• **To do**
Down to the last line, set the entries down again exactly.

• **Task inputs**

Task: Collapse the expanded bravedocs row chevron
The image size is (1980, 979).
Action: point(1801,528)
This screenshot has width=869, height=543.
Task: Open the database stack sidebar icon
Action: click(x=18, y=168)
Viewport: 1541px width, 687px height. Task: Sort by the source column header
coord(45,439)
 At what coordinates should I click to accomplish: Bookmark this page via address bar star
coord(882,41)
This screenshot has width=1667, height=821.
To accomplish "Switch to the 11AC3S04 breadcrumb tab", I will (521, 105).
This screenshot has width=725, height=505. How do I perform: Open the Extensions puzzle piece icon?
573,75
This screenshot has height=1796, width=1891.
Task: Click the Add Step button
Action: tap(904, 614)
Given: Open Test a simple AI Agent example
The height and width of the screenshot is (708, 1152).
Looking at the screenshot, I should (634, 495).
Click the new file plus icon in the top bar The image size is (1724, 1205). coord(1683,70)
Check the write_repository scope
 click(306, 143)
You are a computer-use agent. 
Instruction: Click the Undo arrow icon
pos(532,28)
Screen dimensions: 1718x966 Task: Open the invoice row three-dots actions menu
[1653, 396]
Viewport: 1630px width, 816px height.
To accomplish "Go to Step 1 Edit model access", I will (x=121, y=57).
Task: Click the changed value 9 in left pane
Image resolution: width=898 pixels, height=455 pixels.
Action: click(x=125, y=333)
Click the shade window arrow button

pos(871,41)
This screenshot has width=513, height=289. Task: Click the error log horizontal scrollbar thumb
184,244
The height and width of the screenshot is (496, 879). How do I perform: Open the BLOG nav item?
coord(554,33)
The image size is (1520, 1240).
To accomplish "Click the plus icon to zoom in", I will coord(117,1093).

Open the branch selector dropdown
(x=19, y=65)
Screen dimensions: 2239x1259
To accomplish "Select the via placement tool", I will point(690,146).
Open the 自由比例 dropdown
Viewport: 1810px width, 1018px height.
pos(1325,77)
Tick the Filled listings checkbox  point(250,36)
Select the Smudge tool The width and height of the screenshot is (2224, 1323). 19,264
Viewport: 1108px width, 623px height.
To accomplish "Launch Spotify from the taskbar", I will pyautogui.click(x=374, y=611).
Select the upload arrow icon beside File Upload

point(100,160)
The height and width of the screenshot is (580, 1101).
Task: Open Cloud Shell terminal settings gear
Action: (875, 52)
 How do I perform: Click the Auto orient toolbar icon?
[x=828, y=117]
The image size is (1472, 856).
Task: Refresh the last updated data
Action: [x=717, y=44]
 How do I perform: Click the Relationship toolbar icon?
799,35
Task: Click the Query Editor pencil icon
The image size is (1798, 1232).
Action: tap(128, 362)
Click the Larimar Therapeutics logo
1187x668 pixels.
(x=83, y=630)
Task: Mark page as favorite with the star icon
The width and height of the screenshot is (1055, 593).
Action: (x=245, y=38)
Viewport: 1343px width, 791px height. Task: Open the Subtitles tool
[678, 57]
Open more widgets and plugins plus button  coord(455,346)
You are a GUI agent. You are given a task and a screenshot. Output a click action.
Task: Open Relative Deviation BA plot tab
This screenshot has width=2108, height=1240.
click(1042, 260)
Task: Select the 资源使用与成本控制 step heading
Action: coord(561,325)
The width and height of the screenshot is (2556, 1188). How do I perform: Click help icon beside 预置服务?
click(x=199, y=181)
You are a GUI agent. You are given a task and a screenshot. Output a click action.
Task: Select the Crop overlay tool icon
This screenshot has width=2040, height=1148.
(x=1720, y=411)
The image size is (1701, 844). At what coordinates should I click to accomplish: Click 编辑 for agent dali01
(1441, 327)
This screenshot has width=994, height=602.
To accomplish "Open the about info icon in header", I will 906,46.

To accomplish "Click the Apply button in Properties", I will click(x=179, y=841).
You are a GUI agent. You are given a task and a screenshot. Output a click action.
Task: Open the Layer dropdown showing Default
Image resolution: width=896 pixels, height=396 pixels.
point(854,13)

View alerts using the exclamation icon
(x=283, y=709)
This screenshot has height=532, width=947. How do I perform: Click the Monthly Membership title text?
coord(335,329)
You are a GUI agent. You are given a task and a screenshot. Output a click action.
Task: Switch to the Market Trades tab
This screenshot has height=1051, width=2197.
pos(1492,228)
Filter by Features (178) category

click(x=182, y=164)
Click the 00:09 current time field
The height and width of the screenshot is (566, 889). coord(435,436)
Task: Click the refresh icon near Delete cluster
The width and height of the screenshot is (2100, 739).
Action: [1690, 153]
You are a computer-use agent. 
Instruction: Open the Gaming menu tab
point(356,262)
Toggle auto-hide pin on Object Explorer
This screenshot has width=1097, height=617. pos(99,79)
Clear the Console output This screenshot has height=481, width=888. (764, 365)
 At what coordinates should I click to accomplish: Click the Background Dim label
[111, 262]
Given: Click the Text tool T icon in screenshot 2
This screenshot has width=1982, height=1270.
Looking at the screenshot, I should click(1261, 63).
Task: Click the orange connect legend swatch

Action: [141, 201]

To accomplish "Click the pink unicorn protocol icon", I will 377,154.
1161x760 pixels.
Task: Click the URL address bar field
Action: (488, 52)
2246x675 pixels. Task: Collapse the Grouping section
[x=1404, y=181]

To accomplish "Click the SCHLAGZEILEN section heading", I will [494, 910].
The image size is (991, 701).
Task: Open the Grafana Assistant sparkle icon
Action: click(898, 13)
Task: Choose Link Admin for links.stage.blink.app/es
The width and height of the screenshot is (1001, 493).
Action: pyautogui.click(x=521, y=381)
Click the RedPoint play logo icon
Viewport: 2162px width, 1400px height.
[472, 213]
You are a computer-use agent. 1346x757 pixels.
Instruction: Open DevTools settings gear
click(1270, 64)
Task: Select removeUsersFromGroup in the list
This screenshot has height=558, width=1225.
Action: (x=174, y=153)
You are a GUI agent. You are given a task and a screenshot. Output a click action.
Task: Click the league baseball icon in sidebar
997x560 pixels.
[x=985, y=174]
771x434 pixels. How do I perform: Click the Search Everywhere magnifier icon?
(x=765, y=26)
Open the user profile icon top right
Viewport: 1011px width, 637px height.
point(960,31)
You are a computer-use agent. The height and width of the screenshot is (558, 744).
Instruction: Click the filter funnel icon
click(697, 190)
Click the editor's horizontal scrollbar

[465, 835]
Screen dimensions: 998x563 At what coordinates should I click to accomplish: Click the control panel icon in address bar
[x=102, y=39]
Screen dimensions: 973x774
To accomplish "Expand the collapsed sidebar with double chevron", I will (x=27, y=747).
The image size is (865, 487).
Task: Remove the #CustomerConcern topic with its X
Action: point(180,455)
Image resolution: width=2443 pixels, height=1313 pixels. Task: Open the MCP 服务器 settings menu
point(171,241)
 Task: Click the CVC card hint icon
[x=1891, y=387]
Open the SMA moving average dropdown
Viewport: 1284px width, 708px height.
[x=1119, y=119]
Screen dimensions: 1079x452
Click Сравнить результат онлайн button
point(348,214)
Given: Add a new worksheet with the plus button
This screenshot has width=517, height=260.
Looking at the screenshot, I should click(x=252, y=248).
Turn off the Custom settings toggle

• **Worked solution**
Task: Collapse the expanded bravedocs row chevron
The image size is (1980, 979).
Action: point(1801,528)
This screenshot has width=869, height=543.
Task: Open the database stack sidebar icon
Action: click(x=18, y=168)
Viewport: 1541px width, 687px height. Task: Sort by the source column header
coord(45,439)
 At what coordinates should I click to accomplish: Bookmark this page via address bar star
coord(882,41)
This screenshot has width=1667, height=821.
To accomplish "Switch to the 11AC3S04 breadcrumb tab", I will (521, 105).
This screenshot has width=725, height=505. How do I perform: Open the Extensions puzzle piece icon?
573,75
This screenshot has height=1796, width=1891.
Task: Click the Add Step button
Action: tap(904, 614)
Given: Open Test a simple AI Agent example
The height and width of the screenshot is (708, 1152).
Looking at the screenshot, I should (634, 495).
Click the new file plus icon in the top bar The image size is (1724, 1205). coord(1683,70)
Check the write_repository scope
 click(306, 143)
You are a computer-use agent. 
Instruction: Click the Undo arrow icon
pos(532,28)
Screen dimensions: 1718x966 Task: Open the invoice row three-dots actions menu
[1653, 396]
Viewport: 1630px width, 816px height.
To accomplish "Go to Step 1 Edit model access", I will (x=121, y=57).
Task: Click the changed value 9 in left pane
Image resolution: width=898 pixels, height=455 pixels.
Action: click(x=125, y=333)
Click the shade window arrow button

pos(871,41)
This screenshot has width=513, height=289. Task: Click the error log horizontal scrollbar thumb
184,244
The height and width of the screenshot is (496, 879). How do I perform: Open the BLOG nav item?
coord(554,33)
The image size is (1520, 1240).
To accomplish "Click the plus icon to zoom in", I will coord(117,1093).

Open the branch selector dropdown
(x=19, y=65)
Screen dimensions: 2239x1259
To accomplish "Select the via placement tool", I will point(690,146).
Open the 自由比例 dropdown
Viewport: 1810px width, 1018px height.
pos(1325,77)
Tick the Filled listings checkbox  point(250,36)
Select the Smudge tool The width and height of the screenshot is (2224, 1323). 19,264
Viewport: 1108px width, 623px height.
To accomplish "Launch Spotify from the taskbar", I will pyautogui.click(x=374, y=611).
Select the upload arrow icon beside File Upload

point(100,160)
The height and width of the screenshot is (580, 1101).
Task: Open Cloud Shell terminal settings gear
Action: (875, 52)
 How do I perform: Click the Auto orient toolbar icon?
[x=828, y=117]
The image size is (1472, 856).
Task: Refresh the last updated data
Action: [x=717, y=44]
 How do I perform: Click the Relationship toolbar icon?
799,35
Task: Click the Query Editor pencil icon
The image size is (1798, 1232).
Action: tap(128, 362)
Click the Larimar Therapeutics logo
1187x668 pixels.
(x=83, y=630)
Task: Mark page as favorite with the star icon
The width and height of the screenshot is (1055, 593).
Action: (x=245, y=38)
Viewport: 1343px width, 791px height. Task: Open the Subtitles tool
[678, 57]
Open more widgets and plugins plus button  coord(455,346)
You are a GUI agent. You are given a task and a screenshot. Output a click action.
Task: Open Relative Deviation BA plot tab
This screenshot has width=2108, height=1240.
click(1042, 260)
Task: Select the 资源使用与成本控制 step heading
Action: coord(561,325)
The width and height of the screenshot is (2556, 1188). How do I perform: Click help icon beside 预置服务?
click(x=199, y=181)
You are a GUI agent. You are given a task and a screenshot. Output a click action.
Task: Select the Crop overlay tool icon
This screenshot has width=2040, height=1148.
(x=1720, y=411)
The image size is (1701, 844). At what coordinates should I click to accomplish: Click 编辑 for agent dali01
(1441, 327)
This screenshot has width=994, height=602.
To accomplish "Open the about info icon in header", I will 906,46.

To accomplish "Click the Apply button in Properties", I will click(x=179, y=841).
You are a GUI agent. You are given a task and a screenshot. Output a click action.
Task: Open the Layer dropdown showing Default
Image resolution: width=896 pixels, height=396 pixels.
point(854,13)

View alerts using the exclamation icon
(x=283, y=709)
This screenshot has height=532, width=947. How do I perform: Click the Monthly Membership title text?
coord(335,329)
You are a GUI agent. You are given a task and a screenshot. Output a click action.
Task: Switch to the Market Trades tab
This screenshot has height=1051, width=2197.
pos(1492,228)
Filter by Features (178) category

click(x=182, y=164)
Click the 00:09 current time field
The height and width of the screenshot is (566, 889). coord(435,436)
Task: Click the refresh icon near Delete cluster
The width and height of the screenshot is (2100, 739).
Action: [1690, 153]
You are a computer-use agent. 
Instruction: Open the Gaming menu tab
point(356,262)
Toggle auto-hide pin on Object Explorer
This screenshot has width=1097, height=617. pos(99,79)
Clear the Console output This screenshot has height=481, width=888. (764, 365)
 At what coordinates should I click to accomplish: Click the Background Dim label
[111, 262]
Given: Click the Text tool T icon in screenshot 2
This screenshot has width=1982, height=1270.
Looking at the screenshot, I should click(1261, 63).
Task: Click the orange connect legend swatch

Action: [141, 201]

To accomplish "Click the pink unicorn protocol icon", I will 377,154.
1161x760 pixels.
Task: Click the URL address bar field
Action: (488, 52)
2246x675 pixels. Task: Collapse the Grouping section
[x=1404, y=181]

To accomplish "Click the SCHLAGZEILEN section heading", I will [494, 910].
The image size is (991, 701).
Task: Open the Grafana Assistant sparkle icon
Action: click(898, 13)
Task: Choose Link Admin for links.stage.blink.app/es
The width and height of the screenshot is (1001, 493).
Action: pyautogui.click(x=521, y=381)
Click the RedPoint play logo icon
Viewport: 2162px width, 1400px height.
[472, 213]
You are a computer-use agent. 1346x757 pixels.
Instruction: Open DevTools settings gear
click(1270, 64)
Task: Select removeUsersFromGroup in the list
This screenshot has height=558, width=1225.
Action: (x=174, y=153)
You are a GUI agent. You are given a task and a screenshot. Output a click action.
Task: Click the league baseball icon in sidebar
997x560 pixels.
[x=985, y=174]
771x434 pixels. How do I perform: Click the Search Everywhere magnifier icon?
(x=765, y=26)
Open the user profile icon top right
Viewport: 1011px width, 637px height.
point(960,31)
You are a computer-use agent. The height and width of the screenshot is (558, 744).
Instruction: Click the filter funnel icon
click(697, 190)
Click the editor's horizontal scrollbar

[465, 835]
Screen dimensions: 998x563 At what coordinates should I click to accomplish: Click the control panel icon in address bar
[x=102, y=39]
Screen dimensions: 973x774
To accomplish "Expand the collapsed sidebar with double chevron", I will (x=27, y=747).
The image size is (865, 487).
Task: Remove the #CustomerConcern topic with its X
Action: point(180,455)
Image resolution: width=2443 pixels, height=1313 pixels. Task: Open the MCP 服务器 settings menu
point(171,241)
 Task: Click the CVC card hint icon
[x=1891, y=387]
Open the SMA moving average dropdown
Viewport: 1284px width, 708px height.
[x=1119, y=119]
Screen dimensions: 1079x452
Click Сравнить результат онлайн button
point(348,214)
Given: Add a new worksheet with the plus button
This screenshot has width=517, height=260.
Looking at the screenshot, I should click(x=252, y=248).
Turn off the Custom settings toggle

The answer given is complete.